# Brightest LED??



## jawnn (Sep 12, 2009)

What is the brightest LED????

I thought the SST-50 would be but the first tourch that has it is only 500 lumins.

So is the SSC-P7 it? untill they make a quad die out of the XP-G????


----------



## LEDninja (Sep 12, 2009)

jawnn said:


> What is the brightest LED????
> 
> I thought the SST-50 would be but the first tourch that has it is only 500 lumins.
> 
> So is the SSC-P7 it? untill they make a quad die out of the XP-G????


The brightest single die LED is the SST-*90*, not the SST-50.
https://www.candlepowerforums.com/threads/224644
2250 lumens at 9A.

For a single LED torch:
The Blaster NG (SST-90) 1750 lumens:
http://www.cpfmarketplace.com/mp/showthread.php?t=199637
If you scroll down to post 16 you can see the Firesword IV with 4*MC-E is brighter at 3000 lumens

Firesword IV link:
http://www.cpfmarketplace.com/mp/showthread.php?t=187587

The brightest LED torch?
Kong 12, 8600 lumens Link:
http://www.cpfmarketplace.com/mp/showthread.php?t=196135


----------



## jawnn (Sep 17, 2009)

*cooling fins???*

what would it take to make a water proof lamp out of this ? large cooling fins??

and same for the SST50?


----------



## LEDninja (Sep 17, 2009)

If you are going swimming/diving with it, it might be better to contact a high end dive light maker such as  Barbarin.

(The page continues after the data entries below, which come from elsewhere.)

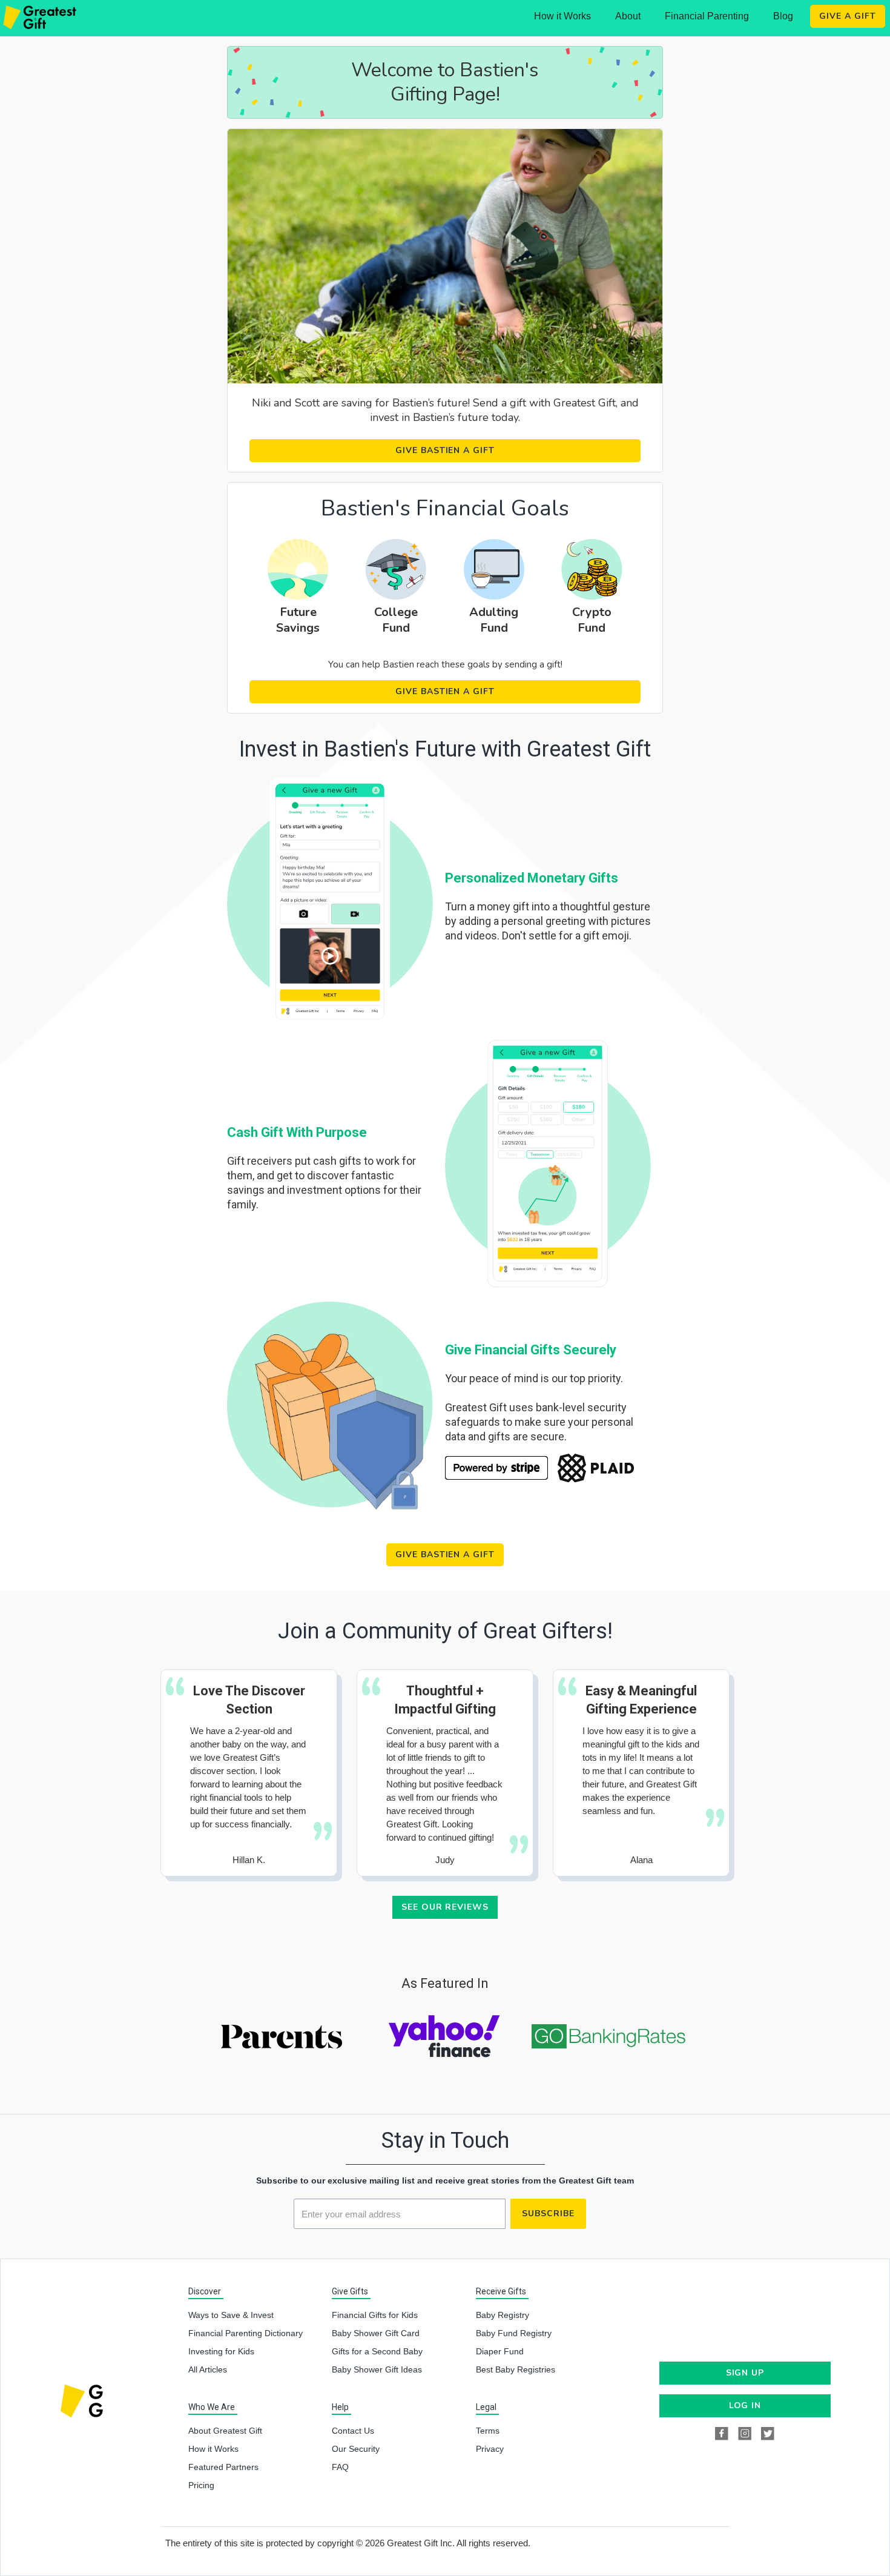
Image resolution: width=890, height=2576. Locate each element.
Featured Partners (223, 2467)
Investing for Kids (221, 2351)
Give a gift (847, 16)
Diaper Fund (500, 2351)
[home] (41, 18)
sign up (745, 2373)
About (628, 16)
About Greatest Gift (225, 2430)
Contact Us (353, 2430)
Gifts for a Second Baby (377, 2351)
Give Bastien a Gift (445, 450)
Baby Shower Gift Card (376, 2333)
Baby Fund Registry (514, 2333)
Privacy (490, 2449)
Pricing (201, 2485)
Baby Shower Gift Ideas (377, 2369)
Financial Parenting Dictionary (245, 2333)
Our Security (356, 2449)
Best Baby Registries (515, 2369)
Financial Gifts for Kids (375, 2315)
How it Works (562, 16)
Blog (783, 16)
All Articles (207, 2369)
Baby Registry (502, 2315)
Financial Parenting (707, 16)
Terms (487, 2430)
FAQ (340, 2467)
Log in (745, 2405)
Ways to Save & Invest (231, 2315)
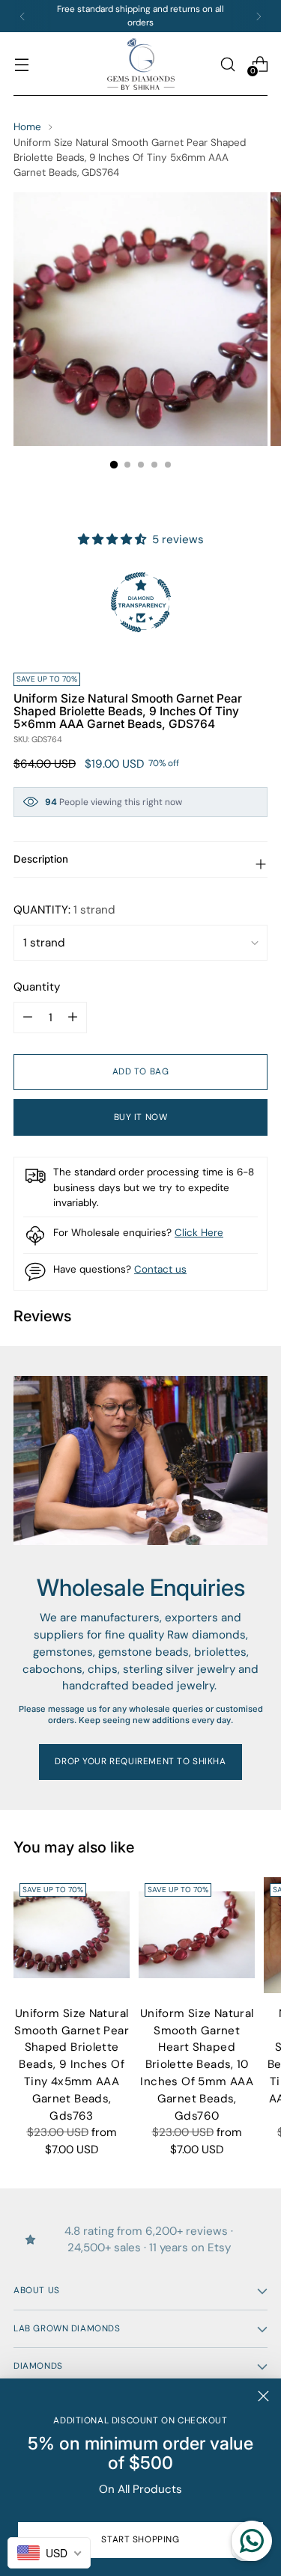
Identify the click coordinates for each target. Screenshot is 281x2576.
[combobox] (49, 2553)
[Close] (263, 2396)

elektrolumens does custom work and he has always wanted to make a dive light so post in his subforum at CPFMP or contact him directly at
[email protected]

Water is better at removing heat than air so no additional cooling fins are needed. Waterproofing the light is the hard part.


----------



## jawnn (Sep 18, 2009)

*effeciency*

what is the max lumins the sst-50 and 90 would do at a lowtemp like 77f and what wattage?

my goal is 1200 lumin work light w/30-40 degree beam that will run for 4 to 6 hours on a portable battery.


----------